[Records drawn from a dataset]
>>>

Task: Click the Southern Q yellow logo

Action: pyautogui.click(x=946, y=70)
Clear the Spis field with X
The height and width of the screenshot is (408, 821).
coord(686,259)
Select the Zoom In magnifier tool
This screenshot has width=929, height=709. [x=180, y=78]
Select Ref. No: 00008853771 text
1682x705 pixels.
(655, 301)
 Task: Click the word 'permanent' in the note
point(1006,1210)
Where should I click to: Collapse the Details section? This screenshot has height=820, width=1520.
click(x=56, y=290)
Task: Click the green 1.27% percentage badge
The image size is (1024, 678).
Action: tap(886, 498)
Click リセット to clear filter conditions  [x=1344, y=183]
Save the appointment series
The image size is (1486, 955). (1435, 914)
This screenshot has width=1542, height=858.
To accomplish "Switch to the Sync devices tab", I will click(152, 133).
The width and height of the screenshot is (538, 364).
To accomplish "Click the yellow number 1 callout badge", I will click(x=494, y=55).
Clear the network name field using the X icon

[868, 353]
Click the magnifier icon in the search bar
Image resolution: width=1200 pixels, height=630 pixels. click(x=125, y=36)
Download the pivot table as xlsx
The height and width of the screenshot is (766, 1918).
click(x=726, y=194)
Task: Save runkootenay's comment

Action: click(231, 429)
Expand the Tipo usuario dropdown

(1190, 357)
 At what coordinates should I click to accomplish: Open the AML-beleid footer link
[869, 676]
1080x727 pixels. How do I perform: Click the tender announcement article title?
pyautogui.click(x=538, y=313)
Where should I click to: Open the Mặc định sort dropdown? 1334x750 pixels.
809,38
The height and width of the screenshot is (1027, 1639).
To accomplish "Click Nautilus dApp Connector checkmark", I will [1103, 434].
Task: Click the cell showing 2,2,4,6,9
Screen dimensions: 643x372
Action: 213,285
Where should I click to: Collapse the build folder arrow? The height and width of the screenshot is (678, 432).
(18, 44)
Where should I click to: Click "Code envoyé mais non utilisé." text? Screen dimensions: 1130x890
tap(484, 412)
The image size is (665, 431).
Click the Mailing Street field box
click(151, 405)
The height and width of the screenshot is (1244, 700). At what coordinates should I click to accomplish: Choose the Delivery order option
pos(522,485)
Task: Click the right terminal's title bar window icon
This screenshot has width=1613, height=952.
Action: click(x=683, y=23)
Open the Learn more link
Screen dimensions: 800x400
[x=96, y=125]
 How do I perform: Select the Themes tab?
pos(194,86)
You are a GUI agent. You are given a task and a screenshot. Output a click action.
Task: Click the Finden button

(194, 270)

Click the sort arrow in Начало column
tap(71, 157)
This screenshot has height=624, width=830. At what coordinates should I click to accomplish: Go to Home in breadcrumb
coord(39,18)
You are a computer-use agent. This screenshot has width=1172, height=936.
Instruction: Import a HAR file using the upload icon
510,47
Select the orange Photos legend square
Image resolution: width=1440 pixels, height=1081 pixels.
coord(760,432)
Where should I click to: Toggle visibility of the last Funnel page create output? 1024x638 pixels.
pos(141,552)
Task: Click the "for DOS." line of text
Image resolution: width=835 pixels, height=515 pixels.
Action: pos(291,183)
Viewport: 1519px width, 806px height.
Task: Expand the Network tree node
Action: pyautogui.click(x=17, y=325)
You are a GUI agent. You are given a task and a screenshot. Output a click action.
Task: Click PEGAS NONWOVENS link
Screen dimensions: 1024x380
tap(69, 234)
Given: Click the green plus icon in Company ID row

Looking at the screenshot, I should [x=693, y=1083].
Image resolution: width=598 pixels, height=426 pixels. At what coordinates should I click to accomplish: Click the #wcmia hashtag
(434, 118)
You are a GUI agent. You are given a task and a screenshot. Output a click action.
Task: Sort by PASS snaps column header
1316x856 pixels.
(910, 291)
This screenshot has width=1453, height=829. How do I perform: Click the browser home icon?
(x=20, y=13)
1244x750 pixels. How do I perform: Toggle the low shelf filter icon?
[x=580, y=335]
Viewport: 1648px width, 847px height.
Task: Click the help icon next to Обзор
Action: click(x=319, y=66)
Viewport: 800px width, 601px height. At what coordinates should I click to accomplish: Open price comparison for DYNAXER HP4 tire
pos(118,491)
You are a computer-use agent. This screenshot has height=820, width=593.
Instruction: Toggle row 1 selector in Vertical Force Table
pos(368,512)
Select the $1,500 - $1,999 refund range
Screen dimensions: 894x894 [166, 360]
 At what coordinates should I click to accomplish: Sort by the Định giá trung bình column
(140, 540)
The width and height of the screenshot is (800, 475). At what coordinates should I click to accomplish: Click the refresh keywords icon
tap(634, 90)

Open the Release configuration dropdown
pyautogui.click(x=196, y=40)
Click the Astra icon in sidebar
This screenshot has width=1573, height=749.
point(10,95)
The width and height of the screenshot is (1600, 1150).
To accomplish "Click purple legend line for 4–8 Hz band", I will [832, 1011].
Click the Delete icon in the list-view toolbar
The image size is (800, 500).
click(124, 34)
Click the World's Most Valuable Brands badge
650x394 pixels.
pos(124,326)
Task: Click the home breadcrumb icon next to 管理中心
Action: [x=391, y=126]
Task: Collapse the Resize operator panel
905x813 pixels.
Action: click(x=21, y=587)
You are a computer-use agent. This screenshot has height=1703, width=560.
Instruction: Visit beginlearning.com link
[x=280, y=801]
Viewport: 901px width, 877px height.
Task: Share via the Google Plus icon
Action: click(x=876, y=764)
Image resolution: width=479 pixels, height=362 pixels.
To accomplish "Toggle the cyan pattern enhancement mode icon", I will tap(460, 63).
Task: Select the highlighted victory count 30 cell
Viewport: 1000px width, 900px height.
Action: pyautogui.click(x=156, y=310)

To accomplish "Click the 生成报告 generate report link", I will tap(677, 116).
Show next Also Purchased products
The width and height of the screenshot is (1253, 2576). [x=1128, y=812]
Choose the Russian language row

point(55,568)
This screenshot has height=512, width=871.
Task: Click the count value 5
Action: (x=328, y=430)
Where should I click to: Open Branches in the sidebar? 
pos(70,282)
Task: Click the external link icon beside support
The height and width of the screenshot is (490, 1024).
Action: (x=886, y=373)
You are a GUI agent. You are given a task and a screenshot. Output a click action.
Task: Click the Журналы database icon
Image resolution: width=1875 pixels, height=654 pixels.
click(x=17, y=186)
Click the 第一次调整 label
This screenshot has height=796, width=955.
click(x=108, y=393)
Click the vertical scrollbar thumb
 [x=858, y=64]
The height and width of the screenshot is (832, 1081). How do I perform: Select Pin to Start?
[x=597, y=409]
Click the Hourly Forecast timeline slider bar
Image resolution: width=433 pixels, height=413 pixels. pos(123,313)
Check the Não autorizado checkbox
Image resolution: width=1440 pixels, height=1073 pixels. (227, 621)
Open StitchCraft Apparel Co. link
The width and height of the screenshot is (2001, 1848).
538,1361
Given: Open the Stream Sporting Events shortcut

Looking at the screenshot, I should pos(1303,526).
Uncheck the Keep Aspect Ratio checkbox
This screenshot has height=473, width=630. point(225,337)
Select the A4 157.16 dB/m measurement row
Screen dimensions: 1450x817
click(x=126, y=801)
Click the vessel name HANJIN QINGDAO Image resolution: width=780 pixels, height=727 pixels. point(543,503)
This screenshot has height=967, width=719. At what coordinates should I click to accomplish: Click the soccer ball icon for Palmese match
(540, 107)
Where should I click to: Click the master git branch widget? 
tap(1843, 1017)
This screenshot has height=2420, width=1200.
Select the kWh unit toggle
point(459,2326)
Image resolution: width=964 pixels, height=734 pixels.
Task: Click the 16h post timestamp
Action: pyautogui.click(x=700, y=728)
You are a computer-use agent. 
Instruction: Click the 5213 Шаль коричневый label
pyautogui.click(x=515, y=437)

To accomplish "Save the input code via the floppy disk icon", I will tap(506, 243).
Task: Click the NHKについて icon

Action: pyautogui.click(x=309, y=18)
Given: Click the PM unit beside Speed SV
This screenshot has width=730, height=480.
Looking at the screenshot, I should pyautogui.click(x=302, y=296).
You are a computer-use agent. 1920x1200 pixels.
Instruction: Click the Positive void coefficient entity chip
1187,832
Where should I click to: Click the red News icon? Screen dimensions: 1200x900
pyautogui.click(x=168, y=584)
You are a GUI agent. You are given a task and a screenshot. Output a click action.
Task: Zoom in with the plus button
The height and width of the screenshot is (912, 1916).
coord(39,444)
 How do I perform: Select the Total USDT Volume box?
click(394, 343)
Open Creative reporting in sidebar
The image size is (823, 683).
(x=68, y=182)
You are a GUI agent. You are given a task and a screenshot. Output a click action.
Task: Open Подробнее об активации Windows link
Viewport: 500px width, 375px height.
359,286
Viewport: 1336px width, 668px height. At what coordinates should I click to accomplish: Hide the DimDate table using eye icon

<<<

Exercise | Only lines with the word "beside" go in the answer. Take them all from the entries above.

Written solution |
Task: Click the external link icon beside support
Given: Click the PM unit beside Speed SV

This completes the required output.